ObjectiveTo investigate the effect of LOC103693069 on hypoxic apoptosis of bone marrow mesenchymal stem cells (BMSCs). Methods BMSCs from 1-week-old Sprague Dawley rat bone marrow were isolated, cultured, and passaged by the whole bone marrow adherent culture method. After identification of adipogenic, chondrogenic, and osteogenic differentiation, the 3rd generation cells were treated with hypoxia under 5%O2, 1%O2, and anaerobic conditions. After 48 hours, the cell viability, apoptosis, and apoptosis-related proteins [hypoxia inducible factor 1α (HIF-1α), Caspase-3, B cell lymphoma/leukemia 2 (Bcl-2)] expressions were detected, and normal BMSCs were used as controls. Based on the research results, the concentration group with the most obvious apoptosis was selected and used for subsequent experiments. After 48 hours of hypoxia treatment, BMSCs were taken and analyzed by gene chip and real-time fluorescence quantitative PCR (qRT-PCR) to screen the most significantly down-regulated gene and construct their high-expression, low-expression, and negative control lentiviruses; BMSCs were transfected with the different lentiviruses, respectively.

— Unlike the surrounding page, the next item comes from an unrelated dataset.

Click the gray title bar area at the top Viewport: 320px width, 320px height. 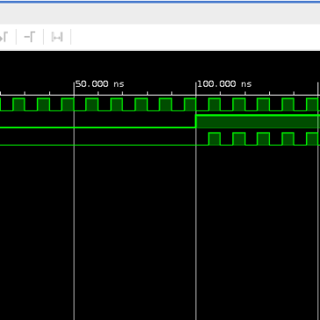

After qRT-PCR detection confirmed that the transfection was successful, the BMSCs were treated with hypoxia for 48 hours to observe the cell viability and the expressions of apoptosis-related proteins. ResultsAfter cell viability, apoptosis, and apoptosis-related proteins were detected, cell apoptosis was the most significant under anaerobic conditions after 48 hours. The above indicators were significantly different from other groups (P<0.05), and this group was used for treatment conditions for subsequent experiments. Gene chip analysis showed that after 48 hours of hypoxia treatment, AC125847.1, LOC102547753, AABR07017208.2, and LOC103693069 were significantly down-regulated in BMSCs, and the expressions of LOC103693069 was the most significant down-regulation detected by qRT-PCR (P<0.05). It was selected to construct lentivirus and transfect BMSCs. Afterwards, qRT-PCR detection showed the successful transfection into the cells. After hypoxia treatment, the apoptosis rate and the expressions of apoptosis-related proteins of BMSCs overexpressed by the gene were significantly reduced (P<0.05). Conclusion LOC103693069 can relieve the hypoxic apoptosis of BMSCs.